Community college administrators are better positioned than ever to make decisions about adopting programs based on their effectiveness, with a growing evidence base about interventions that increase graduation rates and put students on the track to labor market success. However, figuring out how to pay for new programs is challenging, particularly in the wake of drastic declines in enrollment.
A new tool developed by MDRC, a nonprofit, nonpartisan research firm, allows college administrators to estimate both the costs of new interventions and the potential increased revenue that can be realized when programs increase rates of student persistence. The free tool creates return-on-investment estimates based on customized regional prices, college expenditures, tuition rates, and state funding models.
It goes without saying that student success interventions—such as tutoring, robust advising, and financial assistance—cost money. However, higher education leaders often lack the tools to accurately quantify the revenue generated by interventions that improve outcomes for students—more students persisting means more students taking courses. This revenue comes primarily from two sources:
- Additional tuition and fees from increased credit-taking. Since most tuition and fees at community colleges are covered by state and federal grants, this is largely a transfer from governments, not from students.
- Additional state funding for public institutions in states that allocate funding based on enrollment and other outcomes.
The new revenue realized from improving student outcomes can help offset some of the costs of these interventions for colleges, lowering the “sticker price” of these programs. In fact, for more modest interventions, the increased revenue can completely recoup the college’s original investment. For example, using an information campaign paired with a last-dollar scholarship grant, the Encouraging Additional Summer Enrollment (EASE) program has positive effects on summer enrollment and credit accumulation for Pell-eligible community college students—effectively paying for itself at most community colleges.

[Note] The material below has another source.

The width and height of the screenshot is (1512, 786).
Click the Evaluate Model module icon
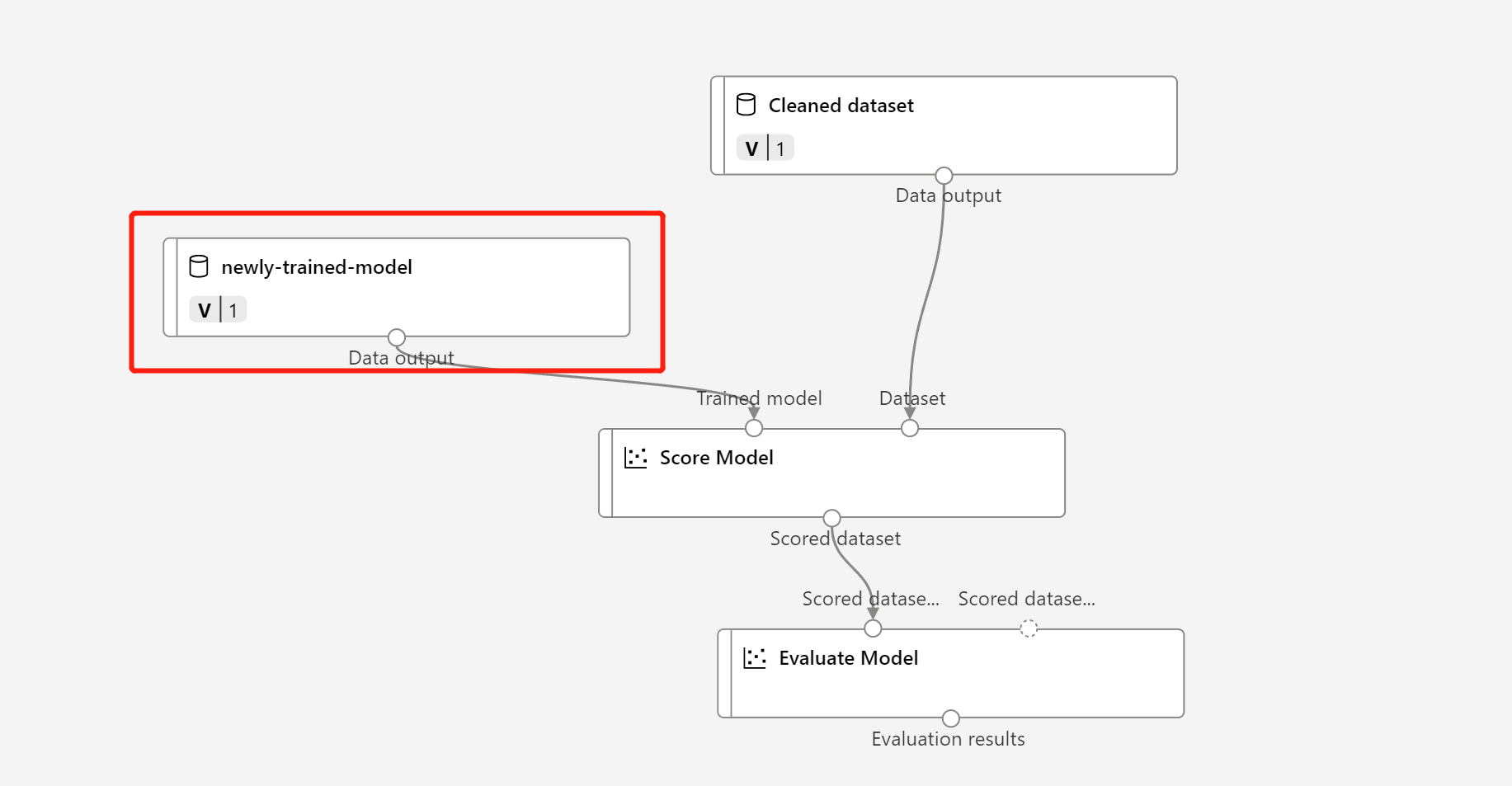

While there is only evidence for EASE’s impacts on short-term (i.e., not completion) outcomes, comprehensive programs that dramatically improve college completion rates like CUNY ASAP also cost less than people may realize, especially in states that allocate additional funding for higher persistence and graduation outcomes.
It is important to acknowledge, however, that we’re talking here only about the costs and revenues incurred by the colleges. Of course, there are also important benefits from effective student success programs realized by the students, their families, the local community, and society at large. These can be difficult to measure, but efforts to quantify these broader benefits across stakeholders suggest that the long-term benefits of highly successful programs like ASAP can surpass the costs of sustaining the program.
Administrators armed with better information about the financial implications of their decisions can work more effectively in service of improving the academic, social, and economic outcomes of their students. However, community college administrators need better access to state funding formula documentation to align institution-level and state-level priorities.
State funding formulas vary widely in the student populations they prioritize and the specific outcomes they reward. Understanding one’s state funding model and aligning practices with it can make interventions more financially sustainable; MDRC’s new tool can help accomplish this goal.
For instance, many states and colleges now have initiatives in place concentrating on student populations who have been historically marginalized in higher education settings, which are reflected as “equity premiums” in some state funding models. These equity premiums provide additional funding for enrollments or outcomes by specific groups of students, such as students from low-income backgrounds, students of color, or students from rural areas.
Community college leaders always face the challenge of balancing their mission to promote student success with persistent resource constraints. New federal investments in evidence-based programs for improving retention and completion rates are an important step forward. By accounting for the revenue resulting from effective student success programs, college administrators can better estimate their real costs, create a stronger case for making these investments, and help their students achieve their goals.
Colin Hill is a research analyst in the postsecondary education division at MDRC.